◆ **Data excerpts**:

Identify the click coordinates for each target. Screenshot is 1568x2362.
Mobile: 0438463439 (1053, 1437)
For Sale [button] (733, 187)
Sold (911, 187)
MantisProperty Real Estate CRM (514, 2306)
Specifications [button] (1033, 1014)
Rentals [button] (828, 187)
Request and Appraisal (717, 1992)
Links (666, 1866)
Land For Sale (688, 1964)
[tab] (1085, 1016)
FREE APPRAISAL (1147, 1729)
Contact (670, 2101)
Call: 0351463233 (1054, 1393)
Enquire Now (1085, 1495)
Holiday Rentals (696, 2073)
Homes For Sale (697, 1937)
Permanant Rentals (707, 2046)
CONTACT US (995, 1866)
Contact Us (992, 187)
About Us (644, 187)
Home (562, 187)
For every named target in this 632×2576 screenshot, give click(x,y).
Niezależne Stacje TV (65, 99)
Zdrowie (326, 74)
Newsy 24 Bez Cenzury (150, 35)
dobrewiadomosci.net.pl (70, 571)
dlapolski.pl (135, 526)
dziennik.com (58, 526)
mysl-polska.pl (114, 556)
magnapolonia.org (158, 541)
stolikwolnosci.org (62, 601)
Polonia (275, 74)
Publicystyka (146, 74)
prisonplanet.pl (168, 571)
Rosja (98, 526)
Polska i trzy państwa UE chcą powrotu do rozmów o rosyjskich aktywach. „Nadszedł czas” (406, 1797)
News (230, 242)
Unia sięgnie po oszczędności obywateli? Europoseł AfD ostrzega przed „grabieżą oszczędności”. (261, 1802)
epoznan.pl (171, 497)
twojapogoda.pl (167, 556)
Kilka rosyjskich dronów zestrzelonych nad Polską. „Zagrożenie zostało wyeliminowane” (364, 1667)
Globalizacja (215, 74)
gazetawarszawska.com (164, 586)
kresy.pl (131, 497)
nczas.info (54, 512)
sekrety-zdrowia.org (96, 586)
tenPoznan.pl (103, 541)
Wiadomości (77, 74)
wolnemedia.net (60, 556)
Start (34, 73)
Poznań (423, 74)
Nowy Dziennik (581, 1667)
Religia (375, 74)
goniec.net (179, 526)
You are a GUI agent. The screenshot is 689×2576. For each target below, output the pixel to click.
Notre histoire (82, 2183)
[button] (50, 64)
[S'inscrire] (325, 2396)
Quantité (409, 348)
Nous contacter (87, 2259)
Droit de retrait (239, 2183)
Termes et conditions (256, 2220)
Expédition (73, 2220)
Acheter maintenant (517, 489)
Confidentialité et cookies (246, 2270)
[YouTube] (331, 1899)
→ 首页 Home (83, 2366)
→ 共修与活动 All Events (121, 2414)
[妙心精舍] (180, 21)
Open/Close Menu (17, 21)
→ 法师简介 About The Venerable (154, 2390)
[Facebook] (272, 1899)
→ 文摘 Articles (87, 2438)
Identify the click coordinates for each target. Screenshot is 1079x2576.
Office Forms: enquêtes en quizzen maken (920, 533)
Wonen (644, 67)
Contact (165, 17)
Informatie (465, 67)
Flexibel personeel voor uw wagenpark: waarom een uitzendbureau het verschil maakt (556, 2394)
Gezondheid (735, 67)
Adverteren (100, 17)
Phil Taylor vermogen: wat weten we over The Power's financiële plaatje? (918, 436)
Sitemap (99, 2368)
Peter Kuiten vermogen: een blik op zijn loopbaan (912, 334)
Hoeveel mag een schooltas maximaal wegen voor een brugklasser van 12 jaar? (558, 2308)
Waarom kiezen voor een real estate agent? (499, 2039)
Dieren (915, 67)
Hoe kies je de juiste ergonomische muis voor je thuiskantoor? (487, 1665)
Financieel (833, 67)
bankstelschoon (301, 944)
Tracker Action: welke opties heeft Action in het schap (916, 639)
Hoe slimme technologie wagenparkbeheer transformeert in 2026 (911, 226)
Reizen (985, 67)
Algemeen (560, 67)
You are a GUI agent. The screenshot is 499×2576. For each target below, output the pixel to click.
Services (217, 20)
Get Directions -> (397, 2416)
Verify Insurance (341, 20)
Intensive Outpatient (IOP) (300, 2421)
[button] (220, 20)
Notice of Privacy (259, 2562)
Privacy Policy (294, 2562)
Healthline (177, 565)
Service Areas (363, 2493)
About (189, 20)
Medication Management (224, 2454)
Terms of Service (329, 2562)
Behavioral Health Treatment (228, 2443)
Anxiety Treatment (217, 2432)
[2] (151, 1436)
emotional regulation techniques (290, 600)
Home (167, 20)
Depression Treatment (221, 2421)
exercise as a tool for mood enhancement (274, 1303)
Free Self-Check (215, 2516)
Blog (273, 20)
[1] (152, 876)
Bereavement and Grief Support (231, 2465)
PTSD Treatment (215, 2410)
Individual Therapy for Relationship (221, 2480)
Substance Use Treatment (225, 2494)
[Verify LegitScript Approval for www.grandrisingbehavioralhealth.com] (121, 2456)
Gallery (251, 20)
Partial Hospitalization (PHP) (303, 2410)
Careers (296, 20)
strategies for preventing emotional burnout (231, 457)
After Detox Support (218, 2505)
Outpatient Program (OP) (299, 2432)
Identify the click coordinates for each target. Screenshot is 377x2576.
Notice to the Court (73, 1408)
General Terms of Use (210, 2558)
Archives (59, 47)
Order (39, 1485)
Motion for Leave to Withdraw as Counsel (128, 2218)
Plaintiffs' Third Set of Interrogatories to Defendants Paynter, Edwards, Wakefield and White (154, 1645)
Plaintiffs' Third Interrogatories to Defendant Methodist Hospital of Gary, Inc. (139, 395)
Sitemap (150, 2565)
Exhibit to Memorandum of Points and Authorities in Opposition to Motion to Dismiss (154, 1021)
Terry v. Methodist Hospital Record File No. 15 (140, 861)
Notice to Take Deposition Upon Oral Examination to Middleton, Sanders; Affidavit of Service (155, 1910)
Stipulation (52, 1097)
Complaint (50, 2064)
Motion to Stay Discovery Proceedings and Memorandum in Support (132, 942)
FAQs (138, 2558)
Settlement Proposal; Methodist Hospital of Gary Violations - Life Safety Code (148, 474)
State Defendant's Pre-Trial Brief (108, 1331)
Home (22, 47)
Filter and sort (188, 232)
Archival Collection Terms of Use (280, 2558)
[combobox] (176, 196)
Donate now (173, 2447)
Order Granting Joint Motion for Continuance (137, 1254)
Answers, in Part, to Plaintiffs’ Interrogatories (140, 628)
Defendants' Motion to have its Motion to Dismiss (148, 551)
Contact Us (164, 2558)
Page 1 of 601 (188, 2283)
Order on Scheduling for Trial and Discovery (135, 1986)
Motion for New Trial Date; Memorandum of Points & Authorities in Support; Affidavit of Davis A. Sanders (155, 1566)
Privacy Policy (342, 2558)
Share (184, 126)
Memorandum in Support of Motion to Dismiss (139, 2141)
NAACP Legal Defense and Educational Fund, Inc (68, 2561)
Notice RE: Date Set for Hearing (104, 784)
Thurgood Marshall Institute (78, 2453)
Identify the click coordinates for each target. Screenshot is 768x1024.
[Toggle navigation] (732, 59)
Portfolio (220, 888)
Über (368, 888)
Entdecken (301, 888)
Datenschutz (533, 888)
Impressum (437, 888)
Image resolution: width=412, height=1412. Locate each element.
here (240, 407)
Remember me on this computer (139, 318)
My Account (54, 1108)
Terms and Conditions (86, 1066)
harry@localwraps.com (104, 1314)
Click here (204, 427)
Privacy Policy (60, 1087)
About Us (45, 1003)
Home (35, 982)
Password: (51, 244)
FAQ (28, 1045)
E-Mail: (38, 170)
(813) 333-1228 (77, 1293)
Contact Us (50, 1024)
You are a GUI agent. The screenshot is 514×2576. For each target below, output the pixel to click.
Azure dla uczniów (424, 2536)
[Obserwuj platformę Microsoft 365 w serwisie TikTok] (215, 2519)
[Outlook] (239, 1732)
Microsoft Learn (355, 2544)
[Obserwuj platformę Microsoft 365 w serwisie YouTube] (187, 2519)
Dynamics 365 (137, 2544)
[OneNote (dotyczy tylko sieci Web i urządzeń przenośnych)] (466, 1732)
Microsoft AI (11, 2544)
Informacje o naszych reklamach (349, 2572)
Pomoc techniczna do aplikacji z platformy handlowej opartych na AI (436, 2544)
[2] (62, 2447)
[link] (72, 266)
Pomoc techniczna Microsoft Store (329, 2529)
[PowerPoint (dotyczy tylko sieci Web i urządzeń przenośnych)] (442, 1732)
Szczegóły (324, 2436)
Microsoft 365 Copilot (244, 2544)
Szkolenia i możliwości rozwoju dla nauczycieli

◆ **Task description**: Your answer should hold every line of the entries that contains the string "Outpatient".

◆ **Solution**:
Intensive Outpatient (IOP) (300, 2421)
Outpatient Program (OP) (299, 2432)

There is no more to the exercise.